HTHS - Acoustic Phonetics
How to handle speech
Thorsten Trippel
Universität Bielefeld
Material provided by a pool of colleagues: Dafydd Gibbon, Vivian
Gramley, Alexandra Thies
Acoustic Phonetics & Praat: Theoretical Background
When we speak to each other, the sounds that we make
have to travel from the mouth of the speaker to the ear of
the listener. This is true whether we are speaking face to
face, or by telephone over thousands of miles. What is
important for us in our study of speech is that this
acoustic signal is completely observable: we can capture
everything the listener hears in the form of a recording,
and then measure whichever aspect of the signal that we want
to know about. (Roach, P. (2001, p. 39)
Goals
At the end of this lesson, you will know about
- important terms such as amplitude, frequency, and
duration
- wave forms
- formants
Today's session summed up in .pdf format!
Recommended reading
... in preparation for this week's session on Acoustic Phonetics:
- Chapter 6 on "Acoustics of speech sounds" in Roach, P.
(2001). Phonetics. Oxford: OUP.
Terminology
Below, please find a concise illustrated glossary of terms that
you may encounter throughout the course of studying Acoustic
Phonetics.
- Acoustics
- - the scientific study of sound and how we hear it
- Acoustic phonetics
- - deals with the capturing and description of the speech
signal as it is produced and perceived; acoustic
phonetics is part of acoustics
- Wave
- - a disturbance of air (vibration) propagated from
point to point in a medium or in space
- Sound wave
- - sound is caused by small areas of high and low
pressure propagating outward from its source.
Terminology (2)
- Sine wave
- - the simplest kind of pressure wave (as created by an
ideal tuning fork). Interesting things to
measure for a sine wave are the following:
- amplitude (alternative term:
intensity; perceived
as loudness) - displacement
of the vibrating medium from its
rest position; result of pressure
differences: high pressure results
in (high) peaks, low pressure in
(low) valleys; usually measured in
decibels (dB)
- frequency (perceived as
pitch) - number of complete
vibration cycles per second),
usually measured in Hertz
(Hz)
- duration (perceived as speech
tempo) - length of a
sound, measured in some time unit
(e.g. seconds)
See a sine wave.

Objective: Write out everything in the acoustic phonetics lesson from "- Acoustics" down to "Terminology (2)", word for word.

Dataset section:
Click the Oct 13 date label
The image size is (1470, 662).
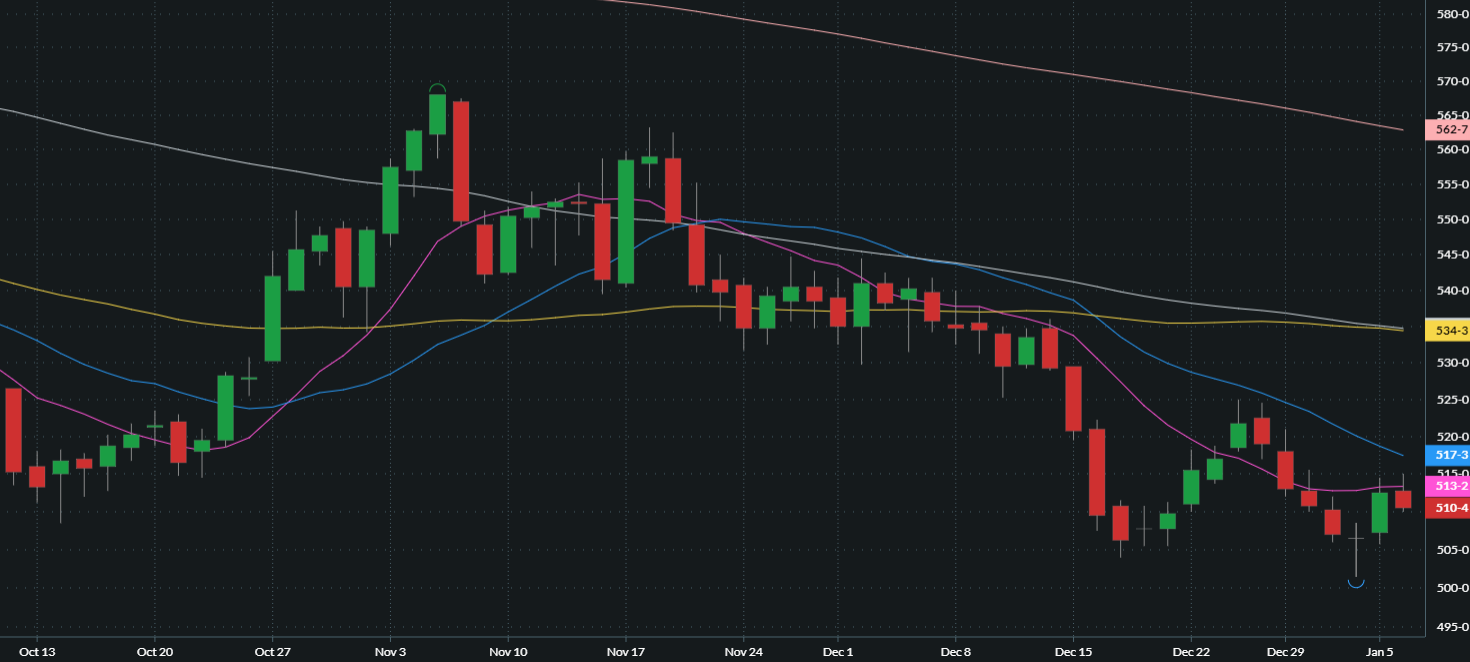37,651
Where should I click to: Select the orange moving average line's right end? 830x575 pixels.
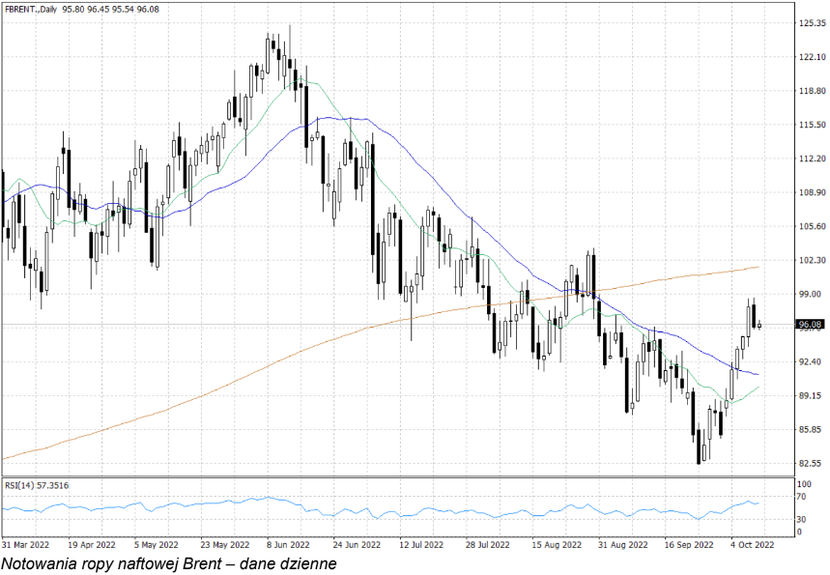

Answer to this exercise:
- Acoustics
- - the scientific study of sound and how we hear it
- Acoustic phonetics
- - deals with the capturing and description of the speech
signal as it is produced and perceived; acoustic
phonetics is part of acoustics
- Wave
- - a disturbance of air (vibration) propagated from
point to point in a medium or in space
- Sound wave
- - sound is caused by small areas of high and low
pressure propagating outward from its source.
Terminology (2)